En la noche del lunes 4 de junio y tras 60 horas de letargo y 50 años de cautiverio, se apagó el brillo de la elefanta Pelusa, ícono de la inocencia y frescura de los niños de la región.

La elefanta que se encontraba cautiva y a presta a viajar a la reserva natural en Brasil tras 52 años de vida falleció luego de ser sedada para evitar que sufriera, debido a que su cuadro según los especialistas, era irreversible.
«El equipo veterinario del Jardín Zoológico y los especialistas del Santuario de Elefantes de Brasil junto a la Fundación Franz Weber, definieron tomar el único camino posible para que ella no sufra», consignaron a través de un comunicado.
Además, aclararon que la decisión se tomó junto al fiscal del Ministerio Público de la provincia de Buenos Aires, Marcelo Romero; el titular del Juzgado de Garantías 4 de La Plata, Juan Pablo Masi; la Defensoría del Pueblo de la provincia de Buenos Aires, a cargo de Guido Lorenzino; la Defensora Ciudadana de La Plata, Florencia Barcia; y el Decano de la Facultad de Veterinaria de la Universidad de La Plata, Marcelo Pecoraro, quienes siguieron de cerca la situación de Pelusa y acompañaron la solicitud de eutanasia planteada por los especialistas.

De acuerdo al parte oficial suministrado por el municipio Platense , «los chequeos de laboratorio fueron progresivamente brindando valores negativos. En el día de hoy, a las seis horas orinó por última vez, comenzó a mostrar signos subjetivos de incomodidad que hasta el momento no se habían visto, por lo que se decidió sedarla. En horas de la tarde, a pesar de la sedación, continúo con signos de malestar».
La difícil determinación llegó «luego de 60 horas de control y considerando que el cuadro es irreversible y al no tener soluciones alternativas tanto para curar o al menos paliar el cuadro de sufrimiento presente, es que se pide autorización para realizar el mencionado procedimiento al ejemplar».
Como es bien sabido, y tras un gran agotamiento agravado por su edad y la enfermedad en su pata, el sábado, Pelusa se acostó luego de permanecer dos años parada debido a la enfermedad que le impedía echarse, y desde la comuna montaron una carpa para proteger al paquidermo del rocío y del frío, lo cubrieron con mantas y entibiaron el ambiente con varios calefactores de pie, al tiempo que el equipo de profesionales se mantuvo a su lado de manera permanente.
El equipo veterinario del zoológico y los especialistas de la Fundación Franz Weber, con Scott Blaise al frente, habían advertido que «si ella no presenta signos de querer levantarse, no debe ser forzada a hacerlo; la experiencia en casos similares ha demostrado que ese curso de acción puede entrañar riesgo de muerte».
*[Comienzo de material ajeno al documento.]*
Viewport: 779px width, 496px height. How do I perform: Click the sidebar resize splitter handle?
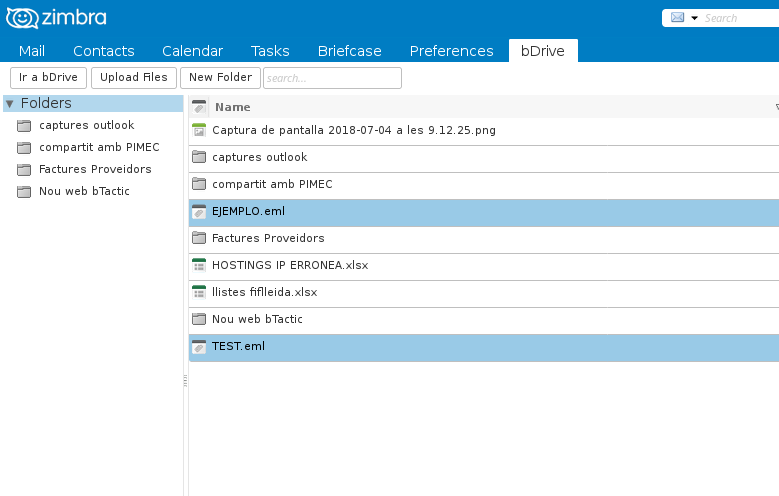[x=185, y=381]
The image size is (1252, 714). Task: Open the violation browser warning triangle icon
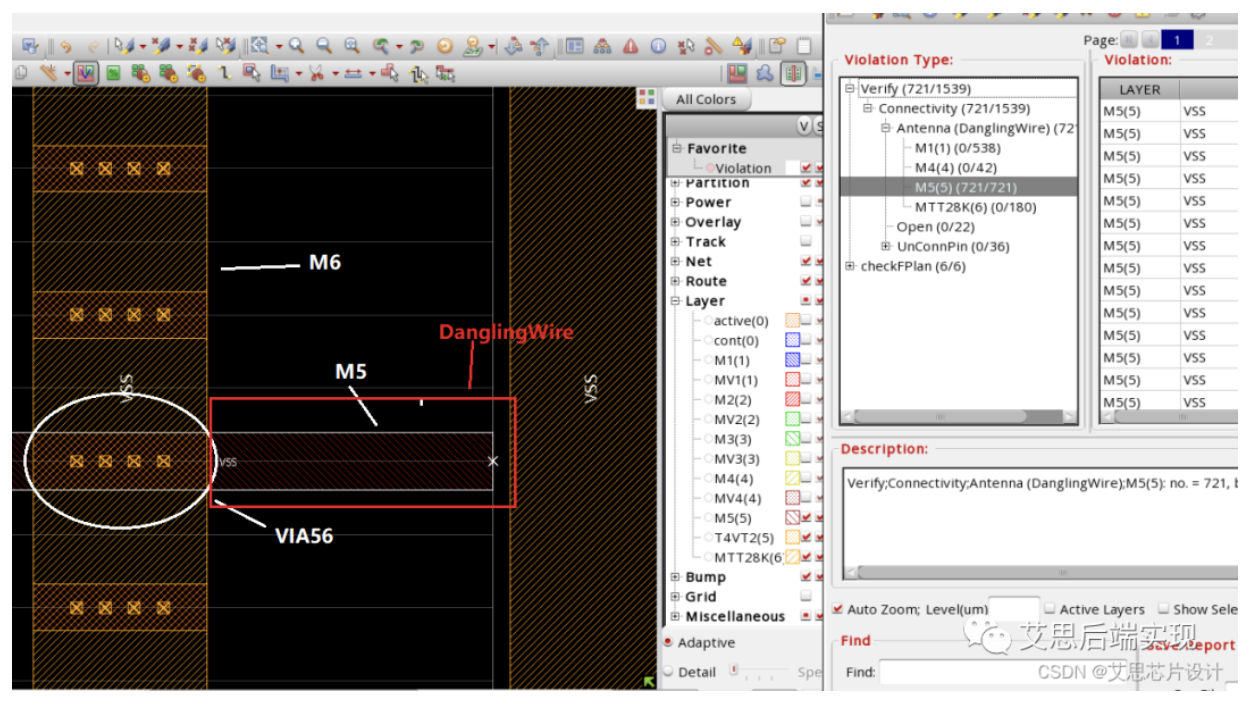tap(631, 46)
Blaise añadió que el «objetivo es honrar a Pelusa». «Ella es la razón por la que estamos acá. Tratamos de tenerla lo más confortablemente posible. Siempre puede haber un milagro pero en este punto creo que estamos ante los últimos días de Pelusa», expresó.
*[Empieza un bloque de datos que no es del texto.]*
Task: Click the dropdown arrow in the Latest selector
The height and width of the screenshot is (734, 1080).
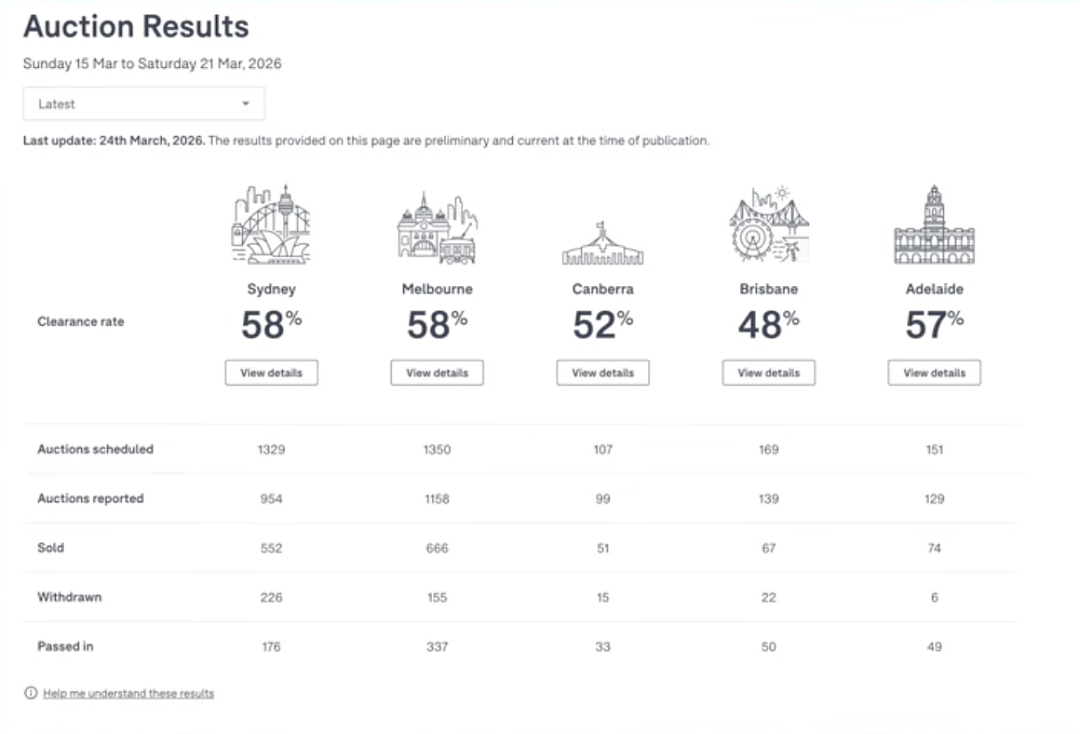Action: (245, 104)
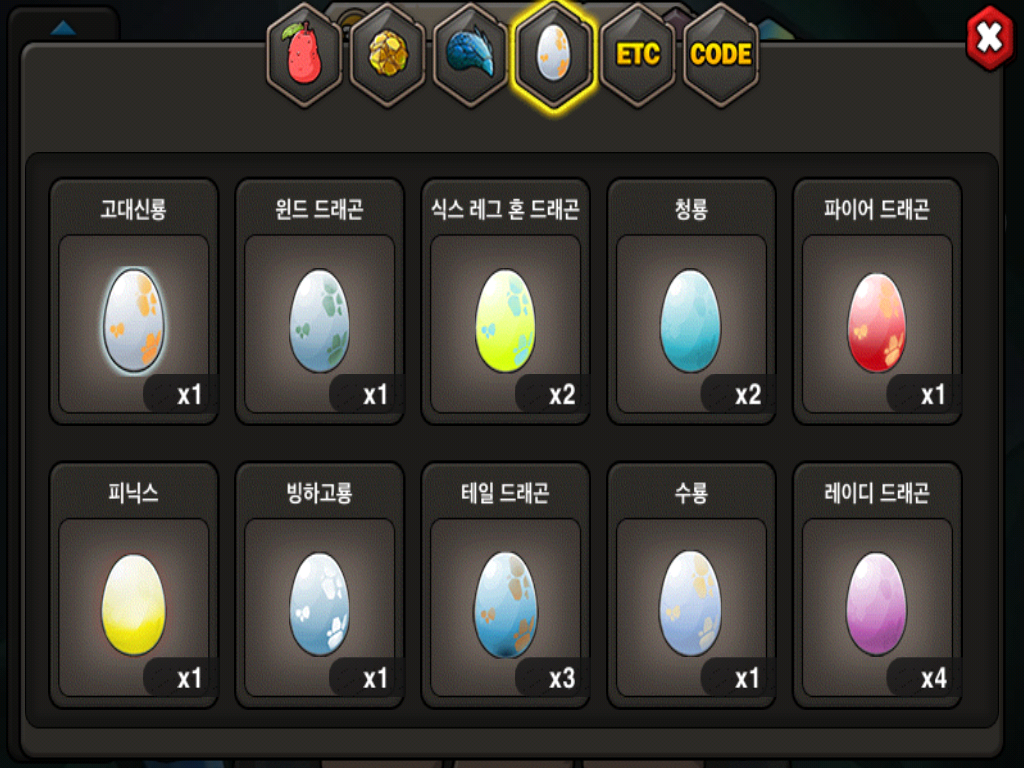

El brillo que se extingue tras 52 años, es explicado fielmente por el experto en la atención a Pelusa quien expuso: «Este es el resultado del cautiverio: cincuenta años en este espacio que es completamente insuficiente ya que no permitió la estimulación física, psicológica ni emocional». No obstante, resaltó que «sus cuidadores están completamente dedicados a ella, la adoran, quieren hacer todo lo posible, pero es muy difícil luchar contra lo que genera el cautiverio».